=== ENTRIES ===

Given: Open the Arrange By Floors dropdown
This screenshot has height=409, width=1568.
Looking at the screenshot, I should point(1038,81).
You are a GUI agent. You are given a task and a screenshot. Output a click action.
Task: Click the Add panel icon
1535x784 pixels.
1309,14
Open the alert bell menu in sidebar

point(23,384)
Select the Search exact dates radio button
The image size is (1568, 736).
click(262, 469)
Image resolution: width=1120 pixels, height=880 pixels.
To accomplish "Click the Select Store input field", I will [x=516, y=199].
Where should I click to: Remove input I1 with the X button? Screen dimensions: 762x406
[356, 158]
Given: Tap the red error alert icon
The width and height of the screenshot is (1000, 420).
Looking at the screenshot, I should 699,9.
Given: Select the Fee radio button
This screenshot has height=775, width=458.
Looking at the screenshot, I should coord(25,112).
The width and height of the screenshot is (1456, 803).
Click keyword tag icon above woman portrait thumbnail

===

> **GIVEN EXERCISE**
Return each line from the material above that contains the word "icon", copying every such line in full.

> **ANSWER IN FULL**
Task: Click the Add panel icon
Given: Tap the red error alert icon
Click keyword tag icon above woman portrait thumbnail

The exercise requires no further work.